Swimming alongside Davis during grueling four hour Saturday practices, and tough weight lifting sessions are the members of swim team that have welcomed Davis with open arms.
“One of the things that I am really proud of is that the swimmers on the team [past and present] have really embraced him as a teammate,” Wyllie said. “He’s one of us. We often consider ourselves a band of brothers, and he’s part of the brotherhood.”
Alex Davis and Head have seen the team welcome Davis as a whole, though they know some swimmers are more comfortable with him than others.
“I have friends that are much more comfortable with [Davis] and others who don’t even want to start a conversation because they don’t know where to go with it,” Alex Davis said. “And I think it’s the same way on the team.”
Senior captain Will Crimmins has been a lane mate of Davis’ since their freshmen years. He said that the team values Davis as a member as he’s not only a talented, varsity swimmer, but a great guy to have around.
“He’s really funny…” Crimmins said. “He talks to me a lot in our lane. He cracks some jokes, he’s caught on to some of the slang words we have going on.”

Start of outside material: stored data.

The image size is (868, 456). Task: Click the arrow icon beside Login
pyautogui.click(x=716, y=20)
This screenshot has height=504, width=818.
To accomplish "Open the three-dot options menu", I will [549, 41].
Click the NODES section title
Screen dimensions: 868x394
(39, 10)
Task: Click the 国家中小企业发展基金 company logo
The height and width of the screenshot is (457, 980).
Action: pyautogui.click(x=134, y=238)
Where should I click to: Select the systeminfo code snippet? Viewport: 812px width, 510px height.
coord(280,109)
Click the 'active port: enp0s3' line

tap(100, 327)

Over the course of their four years together, Crimmins has enjoyed watching not only Davis’ swimming continue to improve, but his communication skills as well.

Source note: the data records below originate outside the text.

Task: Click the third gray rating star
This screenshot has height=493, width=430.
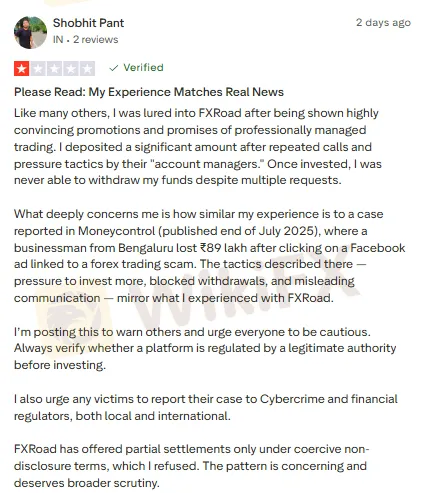Action: [54, 69]
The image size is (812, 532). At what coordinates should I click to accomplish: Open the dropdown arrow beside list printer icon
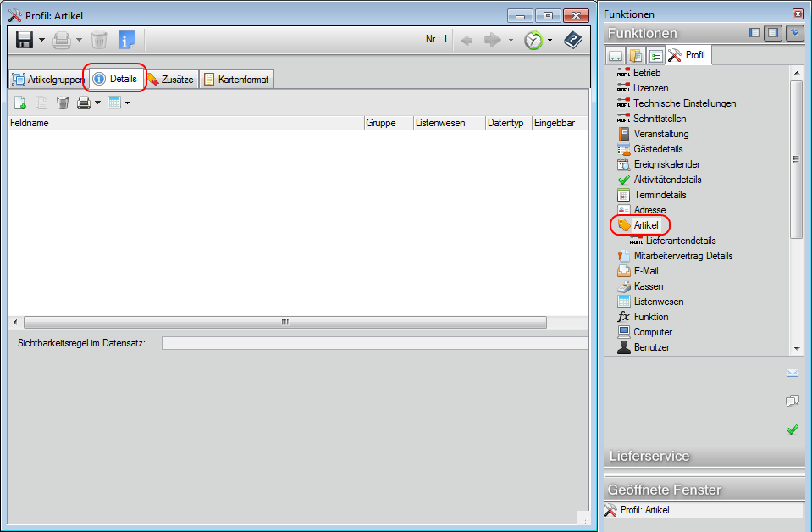tap(97, 103)
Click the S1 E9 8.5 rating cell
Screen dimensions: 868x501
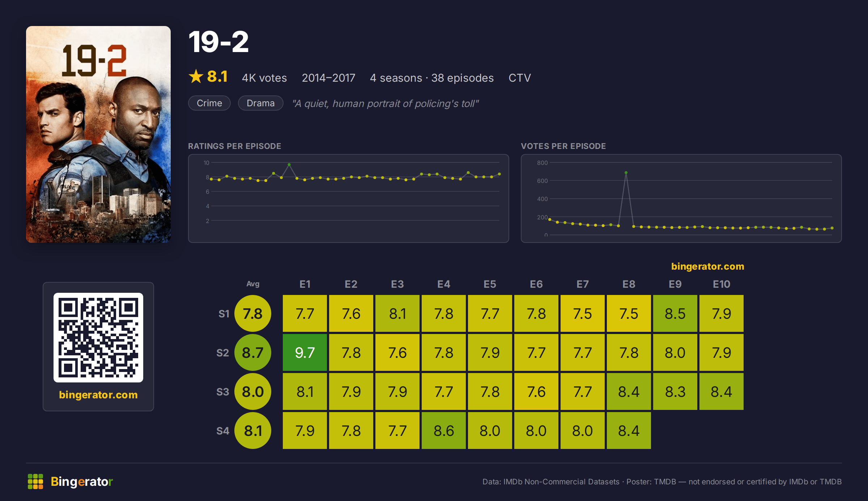point(675,313)
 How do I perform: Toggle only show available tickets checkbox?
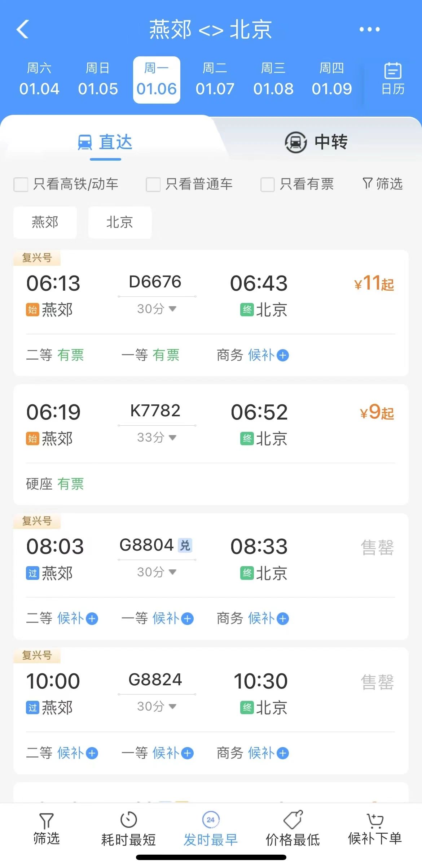coord(268,185)
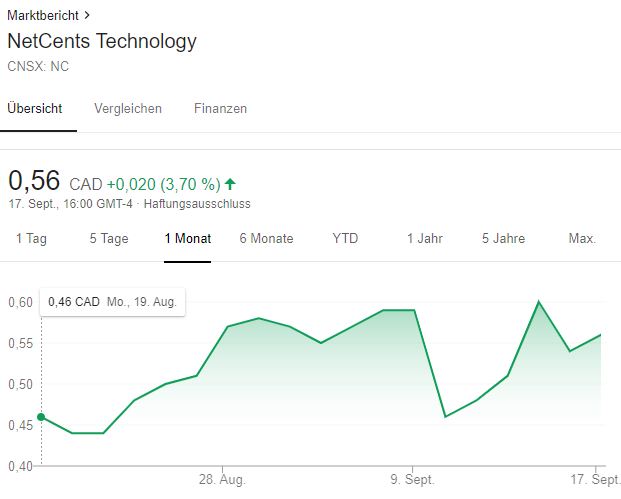Click the chevron next to Marktbericht
621x499 pixels.
[87, 16]
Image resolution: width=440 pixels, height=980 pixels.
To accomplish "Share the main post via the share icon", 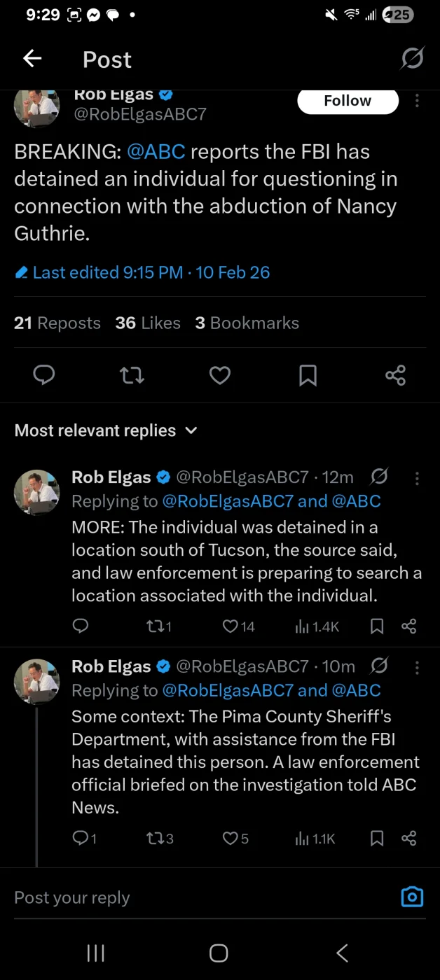I will point(395,376).
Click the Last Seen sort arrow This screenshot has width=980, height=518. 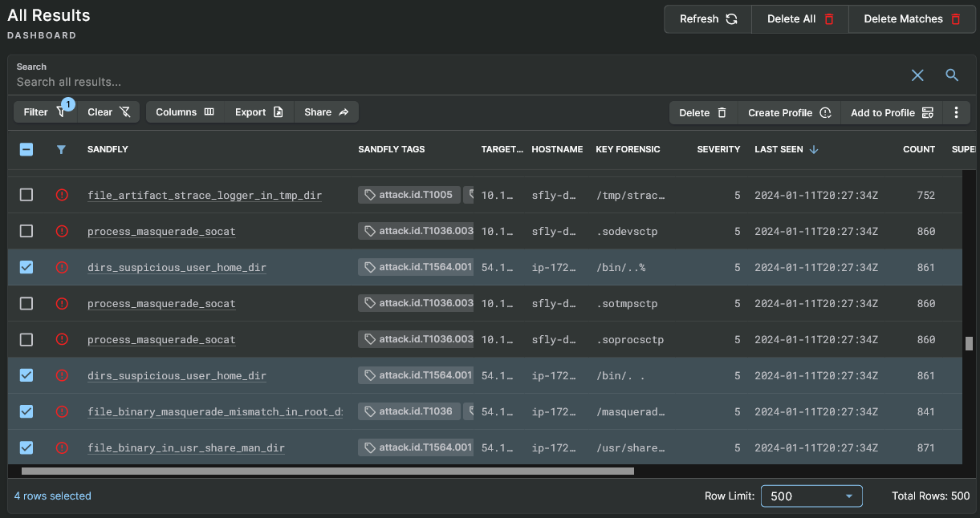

“I was always one to support [Davis] from the beginning and now it’s turned into a relationship of mutual respect,” Crimmins said. “He’s always coming up to me, cheering me on [at meets]. It’s fascinating how much he’s changed over the four years.”
Wyllie has seen some of these same changes.
“I’ve seen his communication skills change over the years to from not speaking much at all freshman year, to we have conversations in full sentences,” Wyllie said. “That sounds simple but it’s a really big deal. We have these conversations about swimming, about his goals and about what he wants to do. It’s very rewarding to see that personal growth.”
For Davis’ parents, his personal development and dedication to the team has truly been the most valuable part of their son’s experience for them to watch. They want to support his goal to get to the state meet, but they’re proud of him regardless.
“Just the fact that he’s participating and he has such a great track record and that he stuck with it is good enough for me,” Alex Davis said.
Back at home, Alex Davis pulled down a picture of her son from the mantel. It was a “glamour shot” of Davis posing by the pool as a freshman. In it, he’s smiling at the camera decked head to toe in his maroon maple’s swimming jacket and sweatpants.
“Look at him, look at how tiny he was,” she said.
She laughed, setting the picture down. Now, four years later, he’s taken to drinking protein shakes and eating carrots, practicing hours upon hours a week, and constantly talking about his role models on the team. All so he can have a shot of swimming among the fastest swimmers in the state at Oakland University in the 2013 MHSAA Division 2 Championship meet.
“I’ll be sad when it’s over,” Alex Davis said. “It’s what he lives for.”